Cuando esto decía, Juan de Dios mostraba la incomparable satisfacción del amante que ha recibido favor muy lisonjero de su dama.

—Pues ánimo—le dije—, la madamita es linda y buena. Sáquela usted de aquí.

—¡Que si la saco! ¿Pues no he de sacarla?—exclamó con decisión—. Resuelto estoy á ello. Pero necesito hablarle, Gabriel; necesito decirle lo que siento por ella. ¿Me corresponderá? ¿Crees tú que me corresponderá?

—Pero, tonto, si quiere usted hablarle, ¿qué más tiene que ir á su cuarto y entrar? ¿Los amos no le dejan las llaves?

—Varias veces he intentado hablar con ella, he subido la escalera, he llegado junto á la puerta, y al fin me he vuelto sin valor para decirle: «Inés, ¿oye usted una palabra?»

—Pues de esa manera no consigue usted nada—le contesté—. ¡Ah!

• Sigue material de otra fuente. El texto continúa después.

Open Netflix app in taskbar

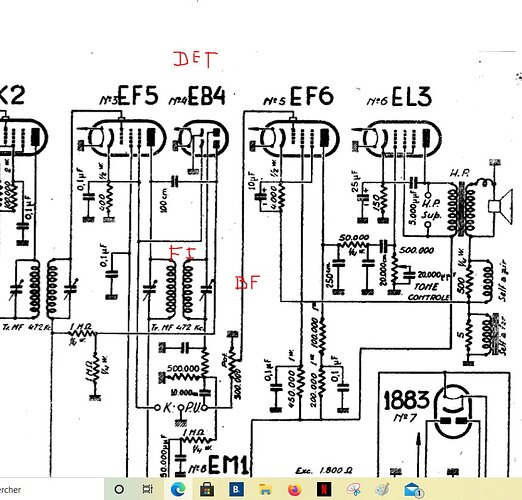pos(323,489)
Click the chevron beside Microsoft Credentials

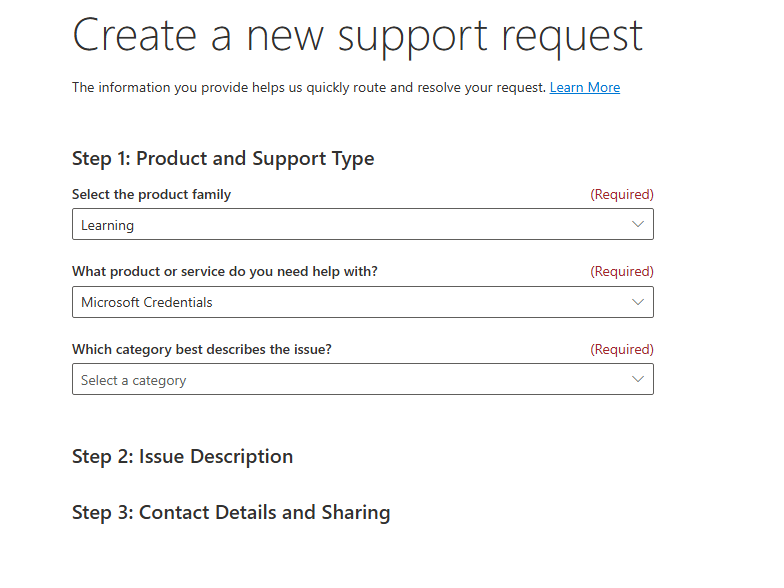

Vea usted lo que me ocurre en este instante. Yo me pinto sólo para esas comisiones. Me da usted la llave, abro, entro y le digo que usted la quiere y discurre el modo de sacarla de aquí ¿Qué le parece mi invención?

—Te equivocas si crees que tengo la llave de su cuarto. Todas me las dejan menos esa.

—Entonces todo está perdido.

—No, porque voy á que un cerrajero me haga una por un molde de cera, enteramente igual. Por de pronto, ya que te ofreces á servirme, mira lo que he pensado. Aquí tengo un ramito de violetas que he comprado esta mañana. Se lo llevas, arrojándolo dentro por el tragaluz que está sobre la puerta, y le dices: «Esto le manda á usted una persona que la ama», pero sin mentarle quién es. Luégo, otro día que los amos salgan, le llevas una carta que estoy escribiendo en mi casa, y que tiene ya ocho pliegos de papel, con una letra como el sol. ¿Lo harás así?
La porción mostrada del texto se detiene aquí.